_Records to use_:
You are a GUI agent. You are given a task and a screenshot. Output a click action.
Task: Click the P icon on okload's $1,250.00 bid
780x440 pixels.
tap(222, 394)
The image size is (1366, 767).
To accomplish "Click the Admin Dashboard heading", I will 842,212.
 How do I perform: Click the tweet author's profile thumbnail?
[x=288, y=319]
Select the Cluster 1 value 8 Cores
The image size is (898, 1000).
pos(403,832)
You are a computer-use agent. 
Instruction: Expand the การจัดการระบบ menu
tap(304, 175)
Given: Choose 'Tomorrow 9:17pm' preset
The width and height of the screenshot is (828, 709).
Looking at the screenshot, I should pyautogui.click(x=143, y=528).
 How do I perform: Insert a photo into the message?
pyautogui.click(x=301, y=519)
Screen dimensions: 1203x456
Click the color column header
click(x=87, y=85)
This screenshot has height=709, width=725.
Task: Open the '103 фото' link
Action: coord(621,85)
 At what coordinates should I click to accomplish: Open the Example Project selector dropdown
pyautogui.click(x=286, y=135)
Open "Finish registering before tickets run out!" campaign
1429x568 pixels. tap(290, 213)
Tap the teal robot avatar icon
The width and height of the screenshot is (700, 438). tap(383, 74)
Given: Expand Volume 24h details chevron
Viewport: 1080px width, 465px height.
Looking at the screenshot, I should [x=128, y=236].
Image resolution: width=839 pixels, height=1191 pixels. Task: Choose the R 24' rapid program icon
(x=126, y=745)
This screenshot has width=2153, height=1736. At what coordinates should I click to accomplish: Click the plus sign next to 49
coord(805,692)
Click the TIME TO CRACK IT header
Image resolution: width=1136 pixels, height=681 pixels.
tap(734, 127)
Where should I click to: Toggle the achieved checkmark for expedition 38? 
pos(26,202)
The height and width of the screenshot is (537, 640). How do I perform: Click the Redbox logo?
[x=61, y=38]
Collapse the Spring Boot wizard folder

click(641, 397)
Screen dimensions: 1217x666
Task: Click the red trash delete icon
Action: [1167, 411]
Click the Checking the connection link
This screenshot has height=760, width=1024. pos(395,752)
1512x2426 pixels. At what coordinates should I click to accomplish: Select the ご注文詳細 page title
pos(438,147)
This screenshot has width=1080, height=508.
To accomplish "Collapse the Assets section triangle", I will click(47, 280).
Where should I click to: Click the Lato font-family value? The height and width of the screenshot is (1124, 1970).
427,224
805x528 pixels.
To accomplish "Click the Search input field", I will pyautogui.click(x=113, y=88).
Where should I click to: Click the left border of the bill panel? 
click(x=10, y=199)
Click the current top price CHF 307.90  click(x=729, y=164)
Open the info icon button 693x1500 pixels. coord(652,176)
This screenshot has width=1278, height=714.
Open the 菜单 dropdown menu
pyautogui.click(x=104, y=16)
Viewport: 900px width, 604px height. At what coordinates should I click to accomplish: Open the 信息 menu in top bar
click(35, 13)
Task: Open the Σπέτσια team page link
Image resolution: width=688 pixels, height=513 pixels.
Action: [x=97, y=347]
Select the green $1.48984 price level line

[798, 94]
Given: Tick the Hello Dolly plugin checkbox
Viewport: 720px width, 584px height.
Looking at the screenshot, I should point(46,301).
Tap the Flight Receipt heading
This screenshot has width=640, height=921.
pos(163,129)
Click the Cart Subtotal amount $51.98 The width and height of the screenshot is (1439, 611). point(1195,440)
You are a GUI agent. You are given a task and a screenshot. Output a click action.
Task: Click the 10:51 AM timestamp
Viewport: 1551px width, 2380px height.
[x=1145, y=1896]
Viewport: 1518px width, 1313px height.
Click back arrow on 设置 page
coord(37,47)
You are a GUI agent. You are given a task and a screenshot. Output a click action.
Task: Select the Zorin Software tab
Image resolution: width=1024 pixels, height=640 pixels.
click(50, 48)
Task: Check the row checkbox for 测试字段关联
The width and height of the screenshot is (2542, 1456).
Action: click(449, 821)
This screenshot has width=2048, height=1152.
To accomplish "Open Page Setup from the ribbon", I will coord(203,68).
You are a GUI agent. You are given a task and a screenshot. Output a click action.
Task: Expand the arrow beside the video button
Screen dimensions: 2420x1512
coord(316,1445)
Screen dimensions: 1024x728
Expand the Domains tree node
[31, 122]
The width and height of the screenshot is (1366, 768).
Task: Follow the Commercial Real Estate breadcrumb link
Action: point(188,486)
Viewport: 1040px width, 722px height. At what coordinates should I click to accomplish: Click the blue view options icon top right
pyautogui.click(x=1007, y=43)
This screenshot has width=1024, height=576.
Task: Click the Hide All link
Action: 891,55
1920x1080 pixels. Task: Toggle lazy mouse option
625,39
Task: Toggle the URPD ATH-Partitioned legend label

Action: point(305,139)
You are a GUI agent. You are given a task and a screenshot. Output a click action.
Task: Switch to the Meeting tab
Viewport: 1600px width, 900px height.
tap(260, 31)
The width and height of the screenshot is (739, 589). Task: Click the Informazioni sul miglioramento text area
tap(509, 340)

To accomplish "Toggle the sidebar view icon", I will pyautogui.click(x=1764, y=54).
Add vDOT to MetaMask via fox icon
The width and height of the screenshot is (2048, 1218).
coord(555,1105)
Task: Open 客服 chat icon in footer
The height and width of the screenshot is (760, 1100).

_Task prompt_: Convert every line of the records into a JSON list of strings, with one string per line and blank lines omitted.

_Task answer_:
[
  "You are a GUI agent. You are given a task and a screenshot. Output a click action.",
  "Task: Click the P icon on okload's $1,250.00 bid",
  "780x440 pixels.",
  "tap(222, 394)",
  "The image size is (1366, 767).",
  "To accomplish \"Click the Admin Dashboard heading\", I will 842,212.",
  " How do I perform: Click the tweet author's profile thumbnail?",
  "[x=288, y=319]",
  "Select the Cluster 1 value 8 Cores",
  "The image size is (898, 1000).",
  "pos(403,832)",
  "You are a computer-use agent. ",
  "Instruction: Expand the การจัดการระบบ menu",
  "tap(304, 175)",
  "Given: Choose 'Tomorrow 9:17pm' preset",
  "The width and height of the screenshot is (828, 709).",
  "Looking at the screenshot, I should pyautogui.click(x=143, y=528).",
  " How do I perform: Insert a photo into the message?",
  "pyautogui.click(x=301, y=519)",
  "Screen dimensions: 1203x456",
  "Click the color column header",
  "click(x=87, y=85)",
  "This screenshot has height=709, width=725.",
  "Task: Open the '103 фото' link",
  "Action: coord(621,85)",
  " At what coordinates should I click to accomplish: Open the Example Project selector dropdown",
  "pyautogui.click(x=286, y=135)",
  "Open \"Finish registering before tickets run out!\" campaign",
  "1429x568 pixels. tap(290, 213)",
  "Tap the teal robot avatar icon",
  "The width and height of the screenshot is (700, 438). tap(383, 74)",
  "Given: Expand Volume 24h details chevron",
  "Viewport: 1080px width, 465px height.",
  "Looking at the screenshot, I should [x=128, y=236].",
  "Image resolution: width=839 pixels, height=1191 pixels. Task: Choose the R 24' rapid program icon",
  "(x=126, y=745)",
  "This screenshot has width=2153, height=1736. At what coordinates should I click to accomplish: Click the plus sign next to 49",
  "coord(805,692)",
  "Click the TIME TO CRACK IT header",
  "Image resolution: width=1136 pixels, height=681 pixels.",
  "tap(734, 127)",
  "Where should I click to: Toggle the achieved checkmark for expedition 38? ",
  "pos(26,202)",
  "The height and width of the screenshot is (537, 640). How do I perform: Click the Redbox logo?",
  "[x=61, y=38]",
  "Collapse the Spring Boot wizard folder",
  "click(641, 397)",
  "Screen dimensions: 1217x666",
  "Task: Click the red trash delete icon",
  "Action: [1167, 411]",
  "Click the Checking the connection link",
  "This screenshot has height=760, width=1024. pos(395,752)",
  "1512x2426 pixels. At what coordinates should I click to accomplish: Select the ご注文詳細 page title",
  "pos(438,147)",
  "This screenshot has width=1080, height=508.",
  "To accomplish \"Collapse the Assets section triangle\", I will click(47, 280).",
  "Where should I click to: Click the Lato font-family value? The height and width of the screenshot is (1124, 1970).",
  "427,224",
  "805x528 pixels.",
  "To accomplish \"Click the Search input field\", I will pyautogui.click(x=113, y=88).",
  "Where should I click to: Click the left border of the bill panel? ",
  "click(x=10, y=199)",
  "Click the current top price CHF 307.90  click(x=729, y=164)",
  "Open the info icon button 693x1500 pixels. coord(652,176)",
  "This screenshot has width=1278, height=714.",
  "Open the 菜单 dropdown menu",
  "pyautogui.click(x=104, y=16)",
  "Viewport: 900px width, 604px height. At what coordinates should I click to accomplish: Open the 信息 menu in top bar",
  "click(35, 13)",
  "Task: Open the Σπέτσια team page link",
  "Image resolution: width=688 pixels, height=513 pixels.",
  "Action: [x=97, y=347]",
  "Select the green $1.48984 price level line",
  "[798, 94]",
  "Given: Tick the Hello Dolly plugin checkbox",
  "Viewport: 720px width, 584px height.",
  "Looking at the screenshot, I should point(46,301).",
  "Tap the Flight Receipt heading",
  "This screenshot has width=640, height=921.",
  "pos(163,129)",
  "Click the Cart Subtotal amount $51.98 The width and height of the screenshot is (1439, 611). point(1195,440)",
  "You are a GUI agent. You are given a task and a screenshot. Output a click action.",
  "Task: Click the 10:51 AM timestamp",
  "Viewport: 1551px width, 2380px height.",
  "[x=1145, y=1896]",
  "Viewport: 1518px width, 1313px height.",
  "Click back arrow on 设置 page",
  "coord(37,47)",
  "You are a GUI agent. You are given a task and a screenshot. Output a click action.",
  "Task: Select the Zorin Software tab",
  "Image resolution: width=1024 pixels, height=640 pixels.",
  "click(50, 48)",
  "Task: Check the row checkbox for 测试字段关联",
  "The width and height of the screenshot is (2542, 1456).",
  "Action: click(449, 821)",
  "This screenshot has width=2048, height=1152.",
  "To accomplish \"Open Page Setup from the ribbon\", I will coord(203,68).",
  "You are a GUI agent. You are given a task and a screenshot. Output a click action.",
  "Task: Expand the arrow beside the video button",
  "Screen dimensions: 2420x1512",
  "coord(316,1445)",
  "Screen dimensions: 1024x728",
  "Expand the Domains tree node",
  "[31, 122]",
  "The width and height of the screenshot is (1366, 768).",
  "Task: Follow the Commercial Real Estate breadcrumb link",
  "Action: point(188,486)",
  "Viewport: 1040px width, 722px height. At what coordinates should I click to accomplish: Click the blue view options icon top right",
  "pyautogui.click(x=1007, y=43)",
  "This screenshot has width=1024, height=576.",
  "Task: Click the Hide All link",
  "Action: 891,55",
  "1920x1080 pixels. Task: Toggle lazy mouse option",
  "625,39",
  "Task: Toggle the URPD ATH-Partitioned legend label",
  "Action: point(305,139)",
  "You are a GUI agent. You are given a task and a screenshot. Output a click action.",
  "Task: Switch to the Meeting tab",
  "Viewport: 1600px width, 900px height.",
  "tap(260, 31)",
  "The width and height of the screenshot is (739, 589). Task: Click the Informazioni sul miglioramento text area",
  "tap(509, 340)",
  "To accomplish \"Toggle the sidebar view icon\", I will pyautogui.click(x=1764, y=54).",
  "Add vDOT to MetaMask via fox icon",
  "The width and height of the screenshot is (2048, 1218).",
  "coord(555,1105)",
  "Task: Open 客服 chat icon in footer",
  "The height and width of the screenshot is (760, 1100)."
]